On this day 13 years ago, at about 5:00 in the evening, friends and family from all over came together to witness the marriage of me and Other Half. 30 minutes before I walked down the aisle, I was in the bridal room with my mom, Christina Yang, and Nervous Nelly with a trashcan in front of me trying desperately not to vomit and a box fan under my dress so I didn’t pass out from the heat.
For reasons unclear to me now, I picked the hottest weekend of the year to have senior citizens from all over North and South Carolina sit in direct sunlight while my childhood youth pastor performed what was, in retrospect, a VERY long ceremony. I think it was something about the idea that I only got to wear this dress one time, and one time only, and I wanted to make it count. Had I known that it was going to be 12 degrees hotter than you know where, I would’ve gone for the bare-bones version. Also, notice the Steve Madden Pony Hair Zebra Print 4 inch heels I was wearing. Also not a smart move for a long ceremony, but I needed them in my life (Thanks Uncle Jesse).
I loved my wedding. I loved my engagement ring. I loved my dress. I loved by fiance. But I did not love wedding planning. About half way through the whole process, I was about to have some type of nervous breakdown because I was trying to juggle nursing school with a second major, a job, a relationship, and an identity crisis that for some reason NO ONE told me I would have. I mean, it all sounds so romantic and care-free until you realize that you’re going to be with this person for better or worse, til death do you part, in sickness and in health…none of the bridal magazines or TV shows mention any of that. They’re too busy telling you what dress you should wear and how you have to make a seating chart. I gave up and let mom take over a good bit of the last half of the wedding plans.
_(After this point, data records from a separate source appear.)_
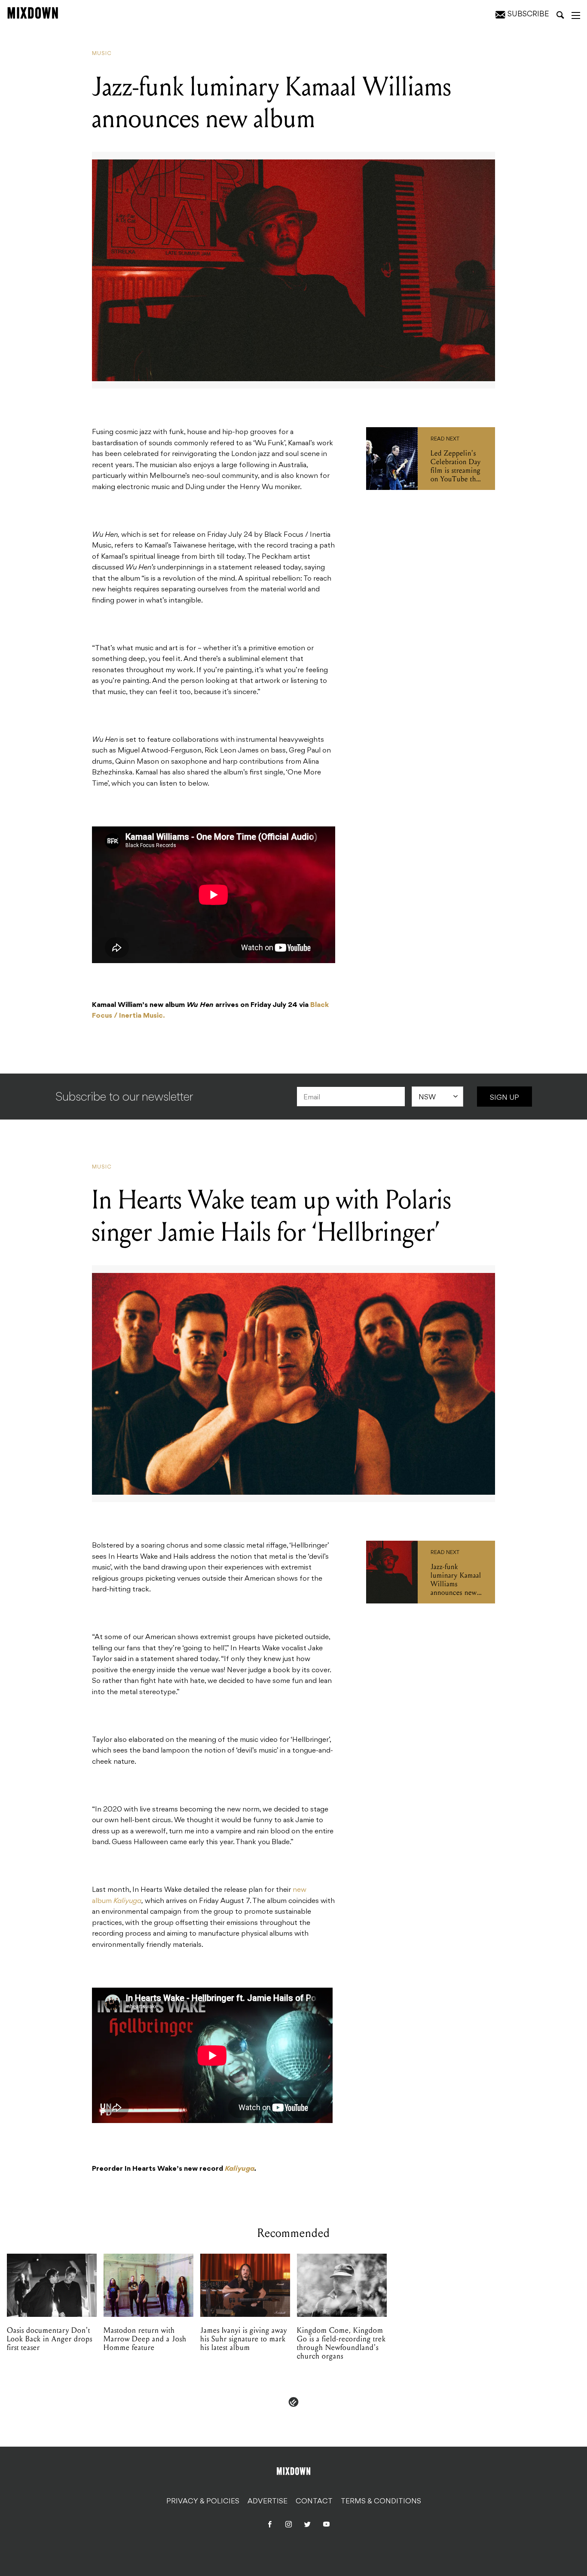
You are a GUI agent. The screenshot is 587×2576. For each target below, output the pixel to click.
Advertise (267, 2501)
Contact (314, 2501)
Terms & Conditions (381, 2501)
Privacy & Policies (202, 2501)
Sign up (504, 1098)
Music (102, 53)
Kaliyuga (127, 1901)
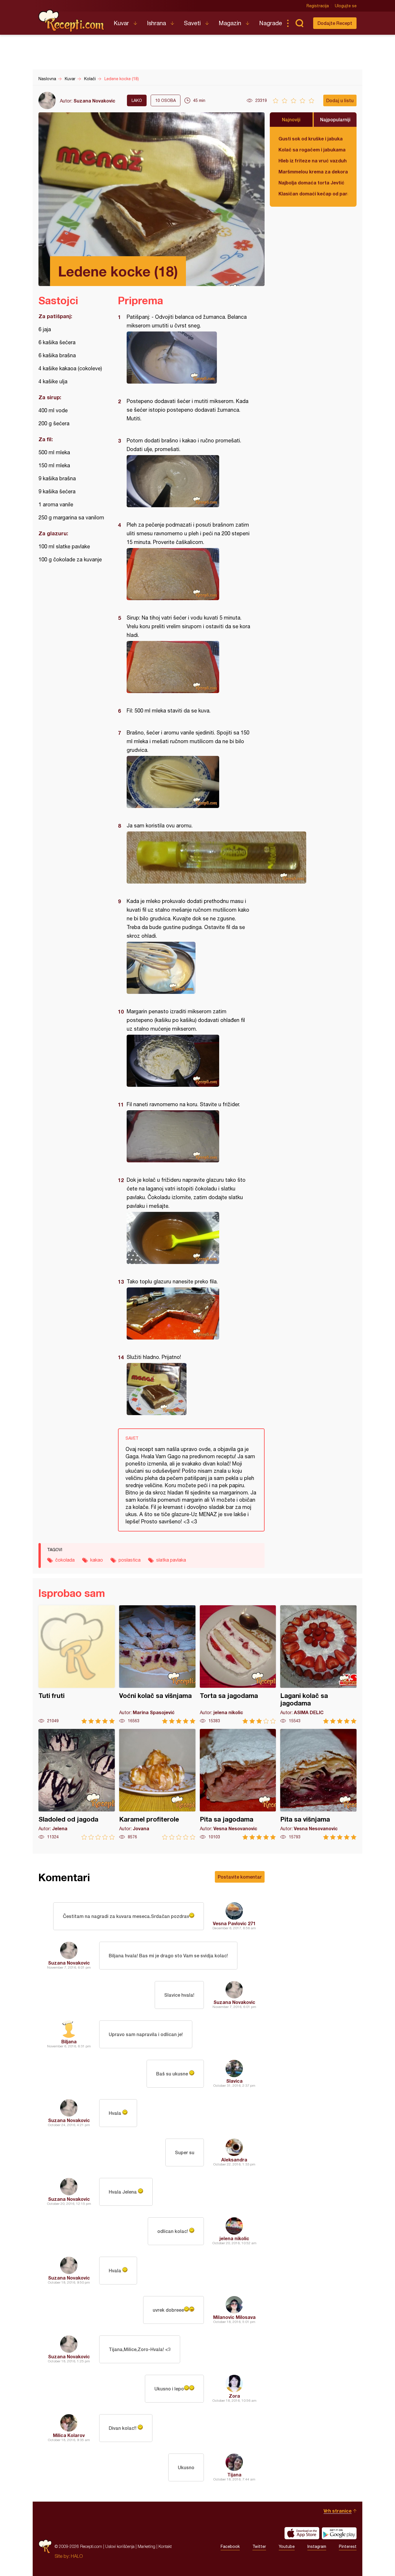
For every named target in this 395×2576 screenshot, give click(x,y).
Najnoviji (291, 119)
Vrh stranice (338, 2510)
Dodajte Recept (335, 23)
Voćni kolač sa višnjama (157, 1664)
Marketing (146, 2546)
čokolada (65, 1559)
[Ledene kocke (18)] (188, 357)
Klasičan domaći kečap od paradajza (313, 193)
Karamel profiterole (157, 1784)
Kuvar (121, 23)
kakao (96, 1559)
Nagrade (270, 23)
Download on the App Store (302, 2533)
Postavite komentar (240, 1876)
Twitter (259, 2546)
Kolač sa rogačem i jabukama (312, 149)
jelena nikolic (234, 2238)
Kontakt (165, 2546)
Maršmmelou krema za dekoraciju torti (313, 171)
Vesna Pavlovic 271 (234, 1923)
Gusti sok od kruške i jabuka (310, 138)
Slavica (234, 2081)
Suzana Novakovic (94, 100)
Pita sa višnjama (318, 1784)
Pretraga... (299, 23)
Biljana (69, 2041)
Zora (234, 2396)
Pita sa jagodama (238, 1784)
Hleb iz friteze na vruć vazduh (312, 160)
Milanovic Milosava (234, 2317)
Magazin (230, 23)
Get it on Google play (339, 2533)
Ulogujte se (346, 5)
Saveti (192, 23)
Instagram (316, 2546)
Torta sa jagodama (238, 1664)
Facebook (230, 2546)
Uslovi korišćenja (119, 2546)
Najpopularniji (335, 119)
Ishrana (156, 23)
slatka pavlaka (171, 1559)
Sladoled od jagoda (76, 1784)
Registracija (318, 5)
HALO (77, 2556)
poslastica (130, 1559)
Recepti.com (71, 21)
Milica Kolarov (69, 2435)
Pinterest (348, 2546)
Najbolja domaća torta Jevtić (311, 182)
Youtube (287, 2546)
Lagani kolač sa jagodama (318, 1664)
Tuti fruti (76, 1664)
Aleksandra (234, 2159)
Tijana (234, 2474)
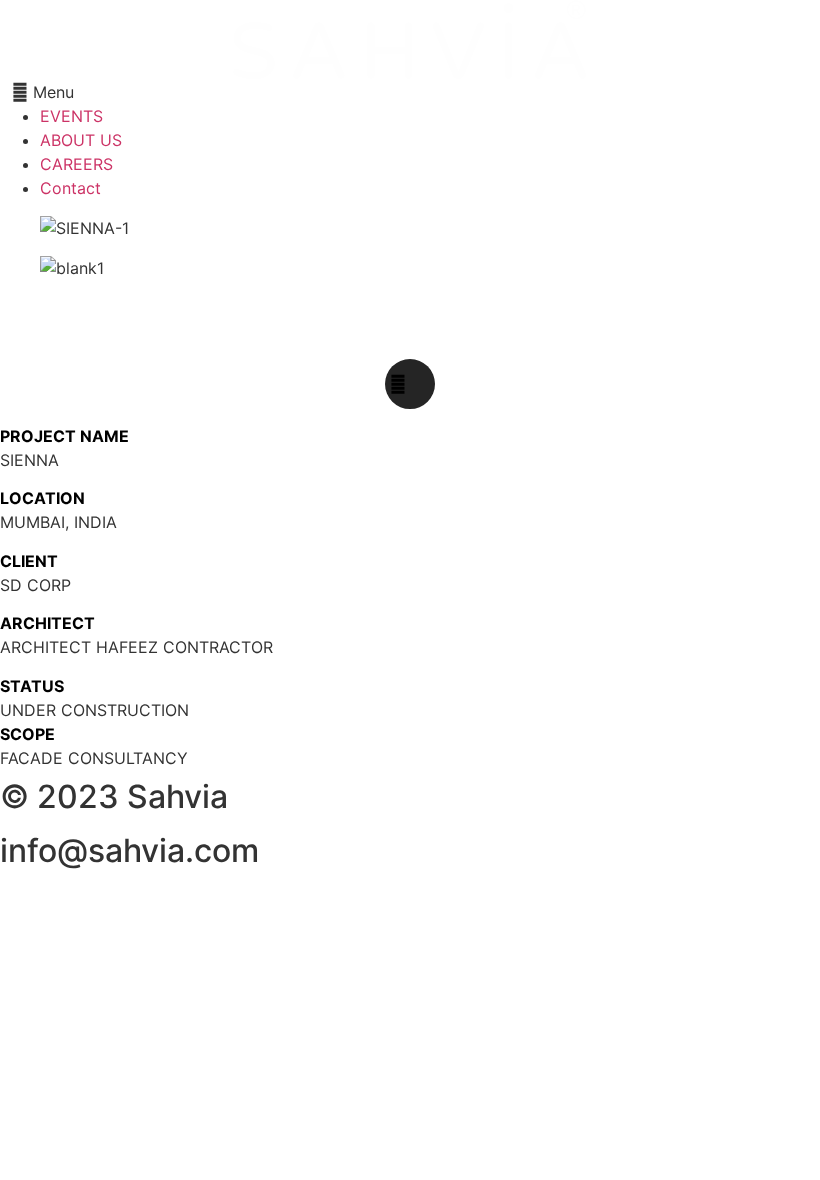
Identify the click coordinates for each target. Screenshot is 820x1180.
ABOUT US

We had this old times Rolls Royce to drive me from the restaurant to the outdoor venue where I would walk down the aisle, and then later would drive us home. Everything was as it should be. Mom, Dad, my aunt, Uncle Jessie, and the in-laws made sure everything was perfect since I was hanging by a thread and couldn’t finish coordinating the details any longer. But one thing that I was adamantly involved in was the music. I hated traditional wedding music. I didn’t want some weird classical orchestra or anything depressing. I’d always hated when people had these serious opera-style songs at their weddings. I wanted the songs to be special. Something that meant something to me.
For the seating of the family we had Diana Krall “Just the Way You Are.” I also remember having “God Blessed the Broken Road” and Shania Twain’s “From This Moment.” The song that was most important to me though, was after we were pronounced. Instead of the traditional song that people exit the church with, I wanted a happy song. My friend had recently gotten married and used “This Will Be”, and I thought it was so cute. Another friend used Santana and Chad Kroeger singing “Why Don’t You and I.” I couldn’t copy either of them. So for months when I would listen to the radio or go on iTunes, I would listen intently for the perfect blend of happy, hopeful, quirky perfection that would round out the service.
Finally, I decided on “Life is a Highway”, the Rascal Flatts version. The movie soundtrack for Cars had just come out, I think, is the only explanation I have. I thought of it as a great description of the grand adventure Other Half and I were embarking upon.
People laughed and smiled, we took tons of pictures. We danced at the reception, and then in a blur, it was time for us to leave. In my mind everything had gone perfectly. My in-laws had gotten us this amazing trip to Cabo San Lucas for our honeymoon, and we had a great time without a care in the world over that next week.
When I got home and we were talking about how everything had gone, I was shocked to learn that my mom was not happy with the songs I picked. “They were perfect!” I said. “They were happy and hopeful, and they were songs people knew, and they made people laugh.” Then Mom says what was obvious to her but which I had not even thought of. “Well excuse me, Princess. I just didn’t think it was right to close out your wedding with a song about riding it all night long!” ……..for once, I had no words.
To this day I laugh when I think about it. Once again, she proved that no matter how old you get, your mom is always right. Every time that song comes on I am equal parts embarrassed and amused as I remember the music starting, walking back down the aisle grinning ear to ear on the arm of my new husband, having no idea that my mom is absolutely mortified. Now maybe when you hear that song, you’ll see it in a whole new light, just like I did after that little heartfelt reality check with mom. You are welcome.